Retomo, tras muchos años, la serie describiendo mi transformación de persona religiosa a alguien que se puede considerar atea, es decir, alguien que no cree que exista dios alguno. Aquí podéis veir las entradas anteriores:
¿Y por qué lo retomo? Porque últimamente he pensado mucho en la manera en la que los escépticos intentamos convencer a los religiosos de que están equivocados, y en este proceso reflexivo me estoy dando cuenta de que cometemos muchos errores. Tal vez sea porque en un intercambio de ideas sobre religión tendemos, con demasiada frecuencia, a caer en la descalificación y la burla, como si algo tan evidente para nosotros tuviera que serlo para todos.
Pensando en ello me doy cuenta de que el proceso de liberación de creencia en dioses es un proceso largo, de años y siempre cambiante. De hecho el proceso continúa. Mucho se aprende durante el camino, mucho se cuestiona y lo que casi siempre se cumple es que es algo que no ocurre de la noche a la mañana. Cuando cuestionamos las creencias de otras personas no estamos cuestionando aquello que se creen, sino una forma de vida.
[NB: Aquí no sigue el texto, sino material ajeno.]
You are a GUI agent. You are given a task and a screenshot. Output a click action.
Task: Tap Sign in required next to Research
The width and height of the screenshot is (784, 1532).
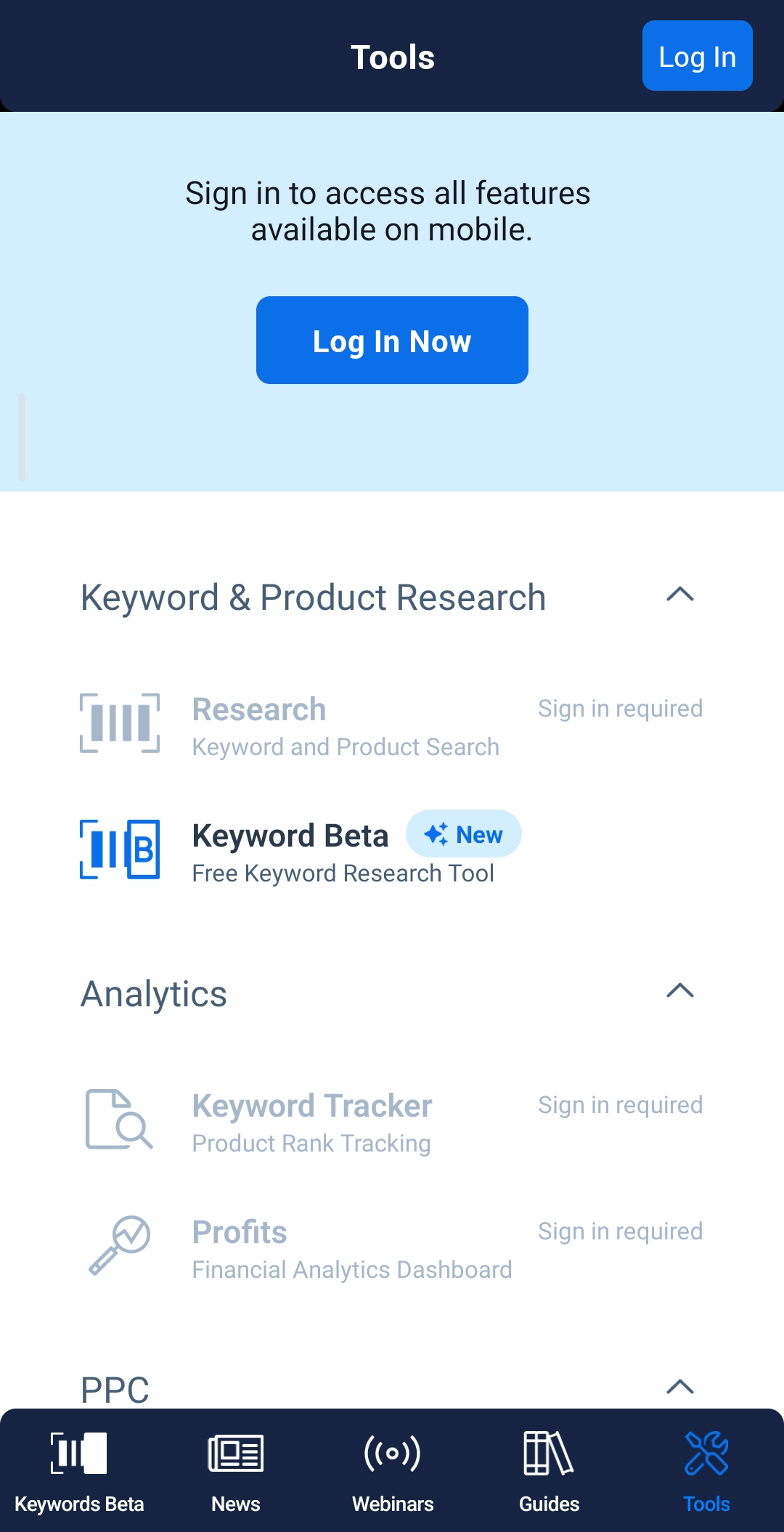point(620,709)
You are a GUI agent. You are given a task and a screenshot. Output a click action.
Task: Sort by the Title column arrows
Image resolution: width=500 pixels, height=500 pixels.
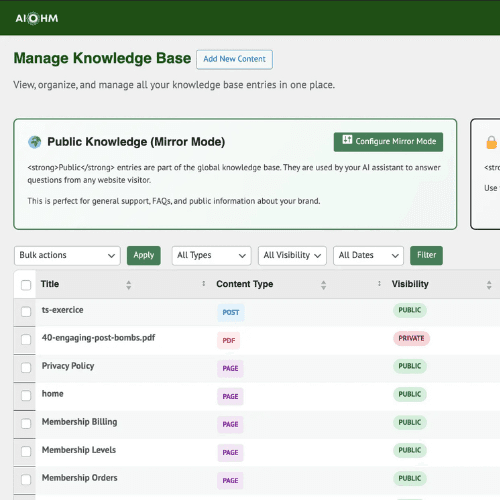129,285
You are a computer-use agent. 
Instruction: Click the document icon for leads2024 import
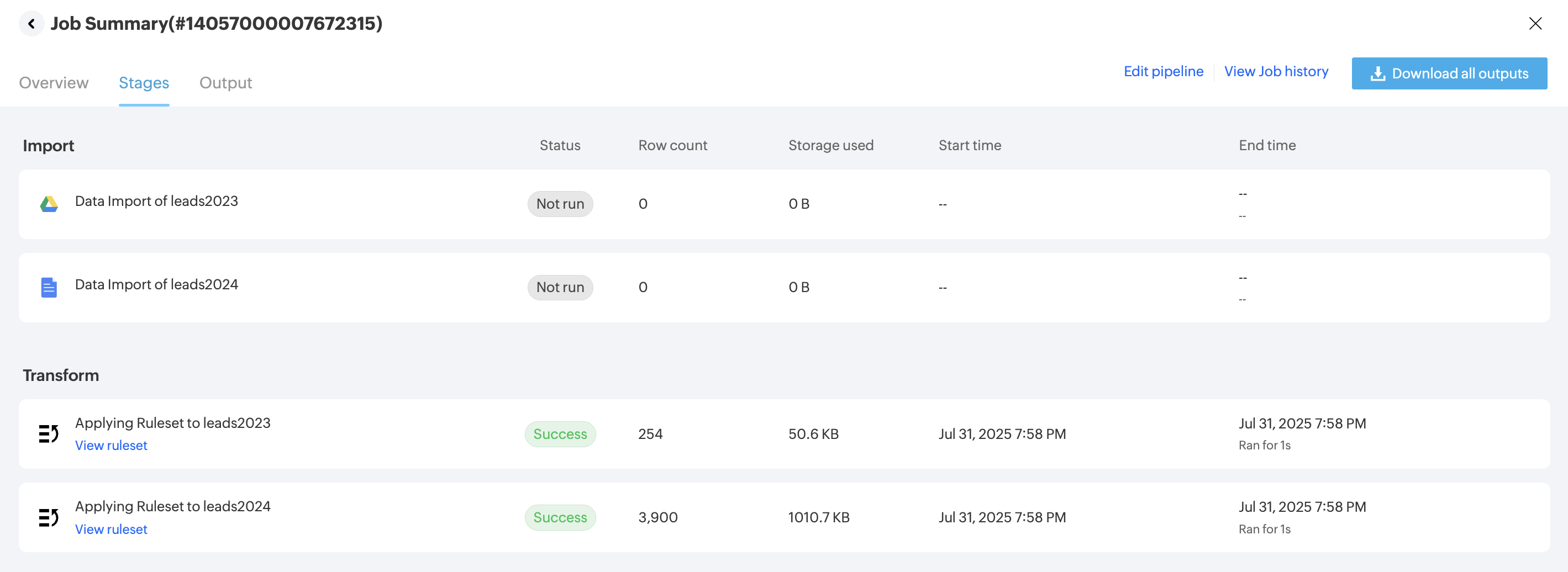point(49,287)
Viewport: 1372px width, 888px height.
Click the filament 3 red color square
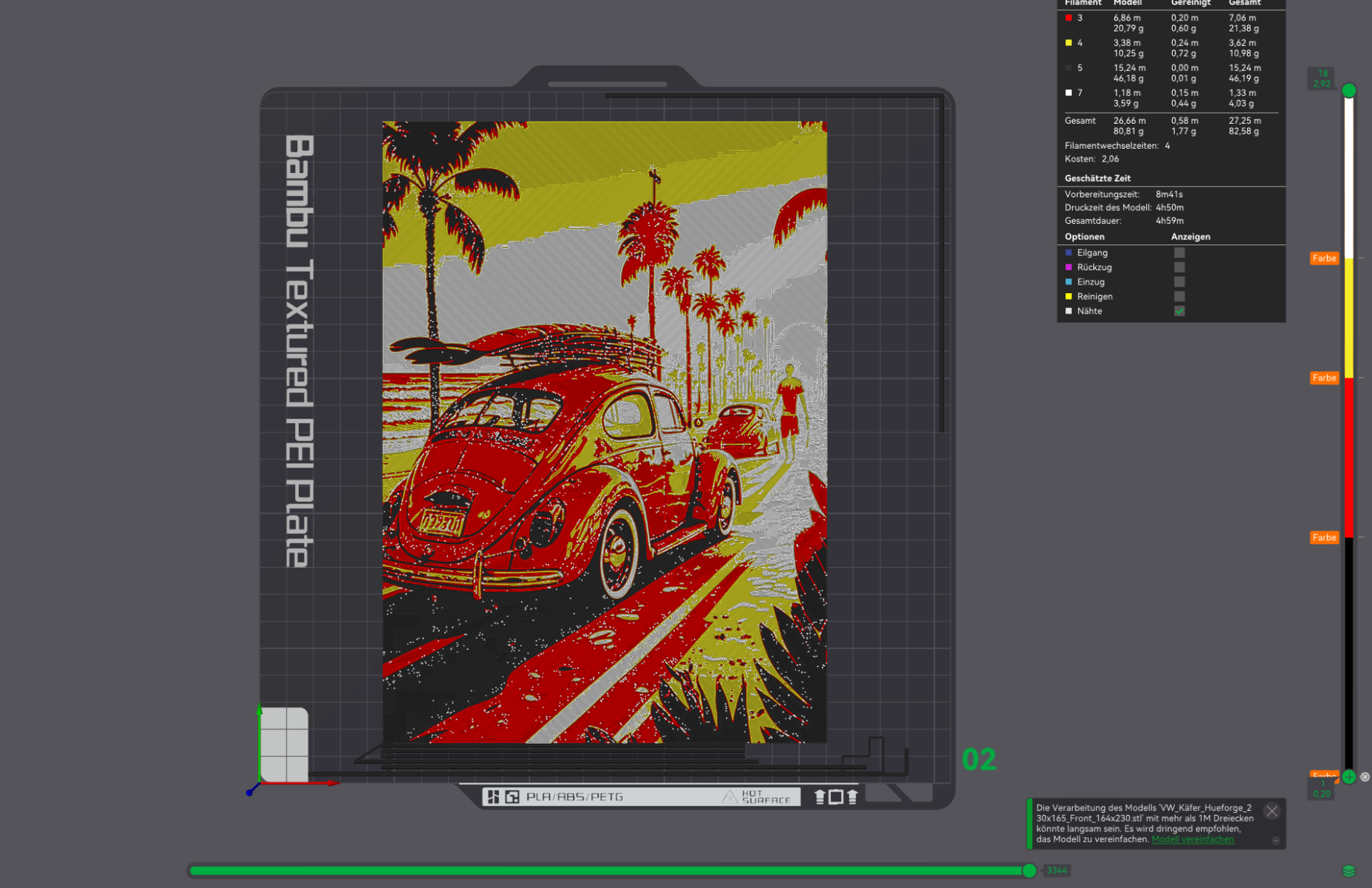(x=1068, y=18)
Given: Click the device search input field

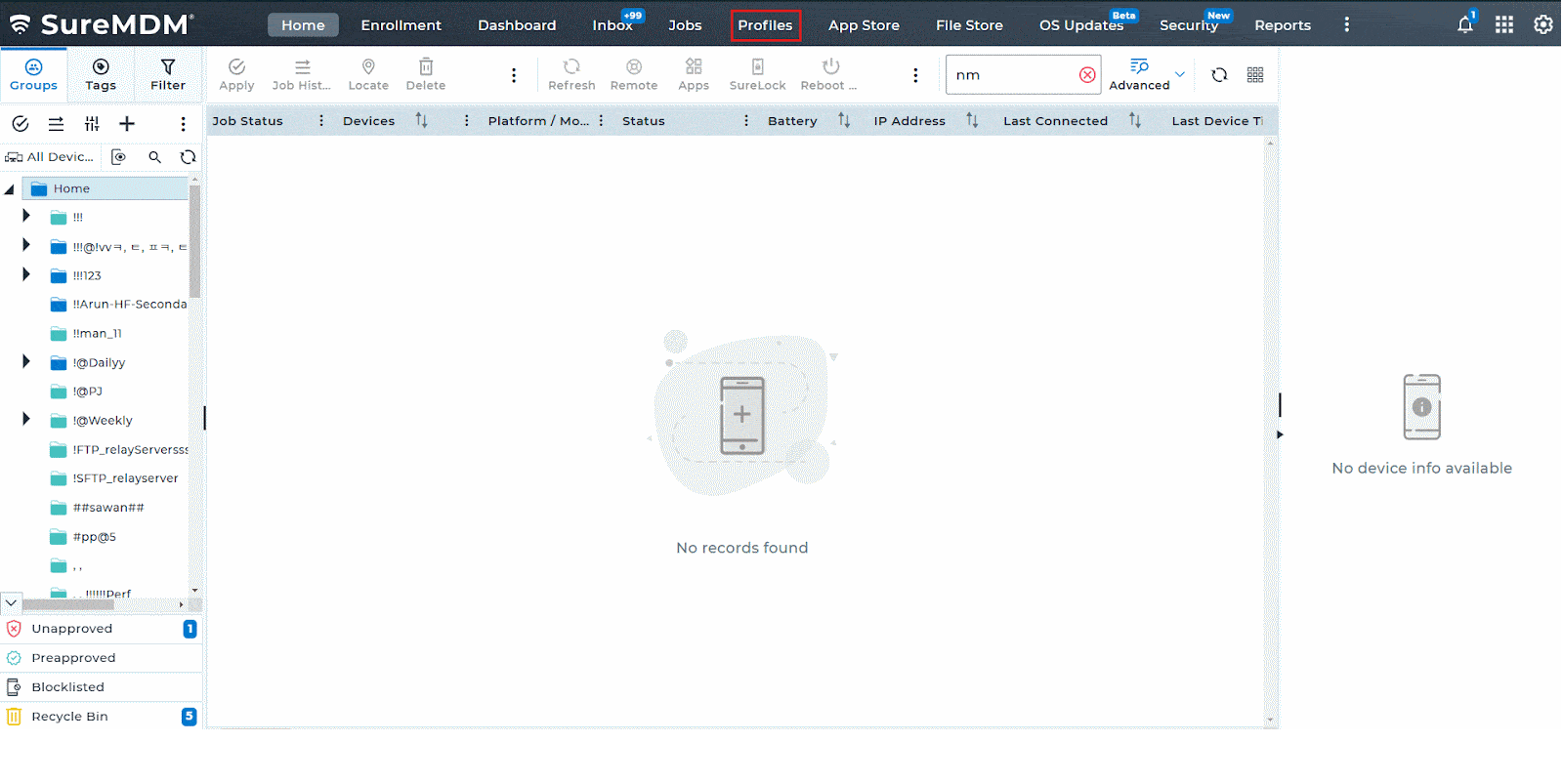Looking at the screenshot, I should tap(1011, 75).
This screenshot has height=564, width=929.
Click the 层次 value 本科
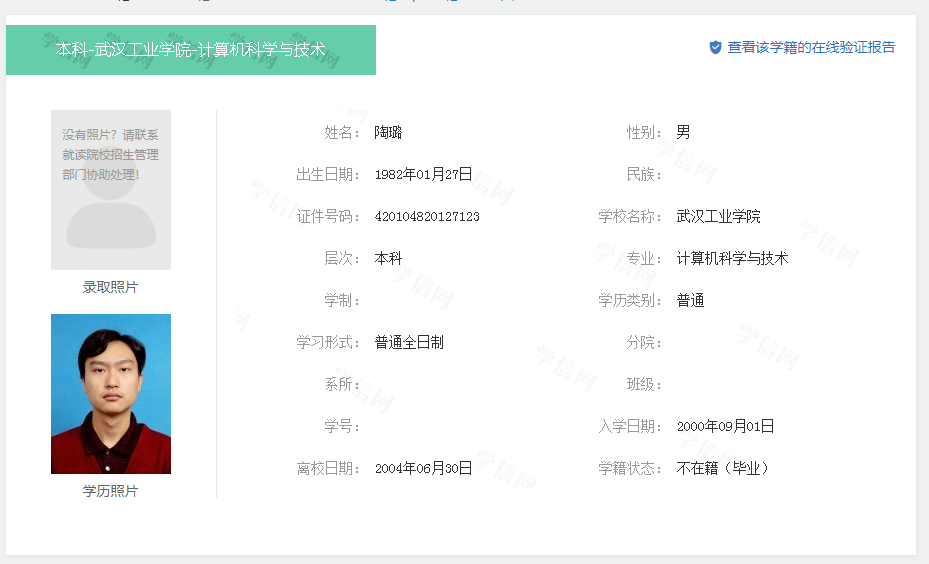pyautogui.click(x=388, y=258)
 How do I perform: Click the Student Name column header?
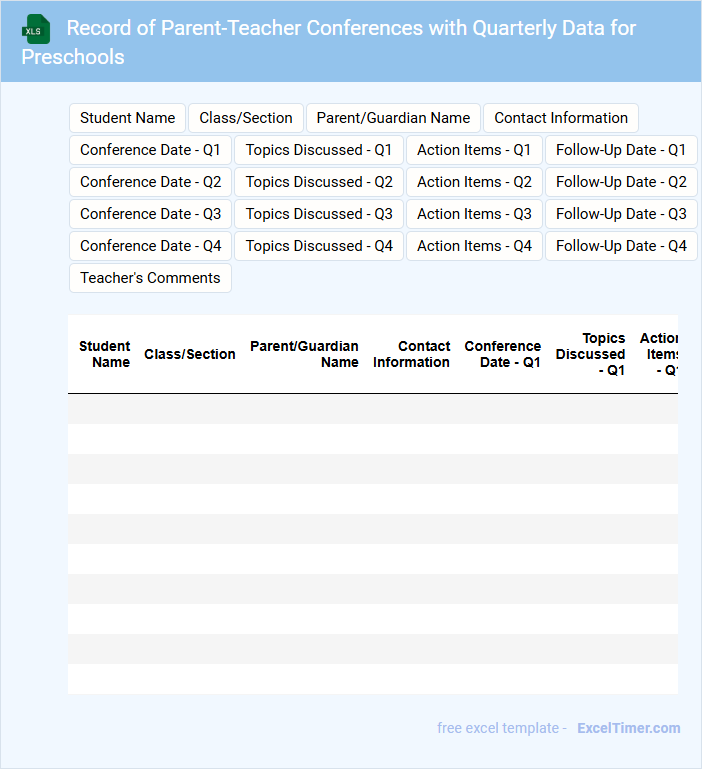(x=105, y=354)
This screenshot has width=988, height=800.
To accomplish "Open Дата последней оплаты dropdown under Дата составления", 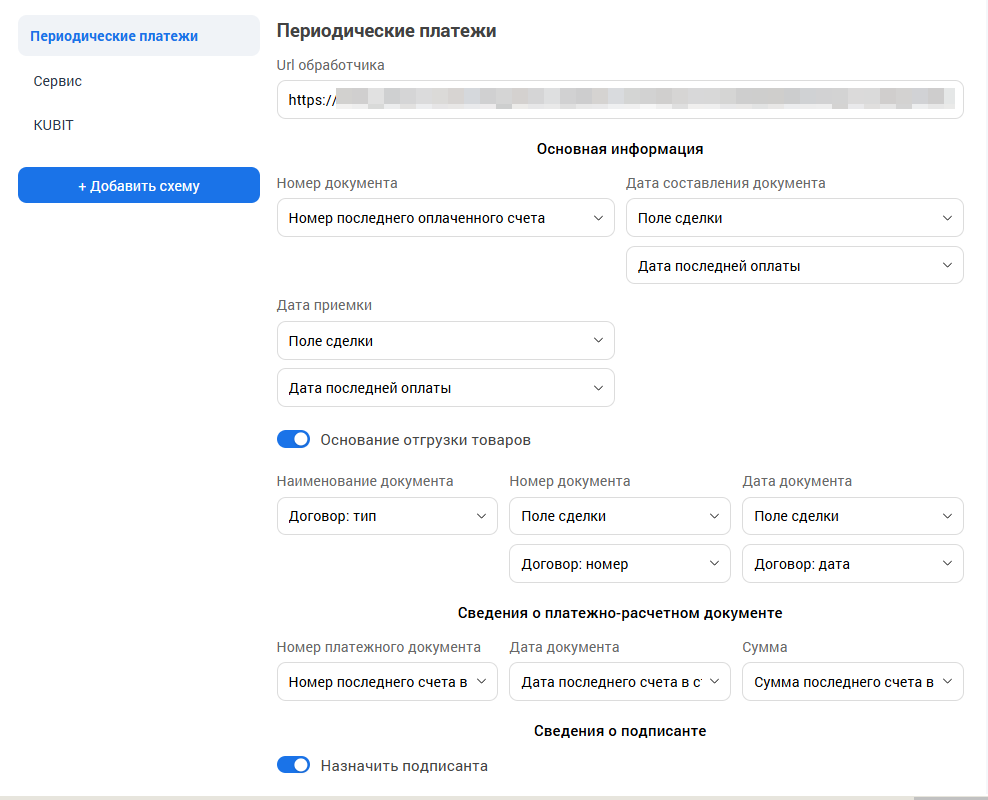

Cuestionar la forma de vida no es una tarea sencilla y no es algo que deba de ser tomado a la ligera. Así que lo mejor es contar, desde la propia experiencia, el proceso que hemos tenido cada uno de nosotros con la esperanza, tal vez vana, de inspirar las mismas preguntas en las mentes de otros con el objetivo de lograr iniciar un proceso similar o parecido que durará, probablemente, también años.
Y ahora voy a hablar de la muerte de Dios, del Dios que todavía pensaba que podía existir porque tenía sentido que pudiera existir.
Es aquí cuando entra en mi vida una de las personas que más me han influido en mi vida. No es otro que Carl Sagan.
Y lo cierto es que no fue en aquel momento en el que me di cuenta de su influencia viendo Cosmos. Fue, en ese momento, algo más bien subconsciente. Ha sido después que me he dado cuenta, al volver a ver la serie Cosmos, de lo mucho que me ha influido a lo largo de los años.
Esto, junto a libros del mismo autor que me hicieron cuestionar todo lo referente a OVNIs y visitas de extraterrestres a la Tierra en tiempos pasados, me hicieron retomar muy en serio el método científico, se dio nueva vida al espíritu crítico y escéptico que debe guardarnos de creernos cualquier cosa, por lógica o absurda que nos parezca, sin la debida y proporcional evidencia necesaria.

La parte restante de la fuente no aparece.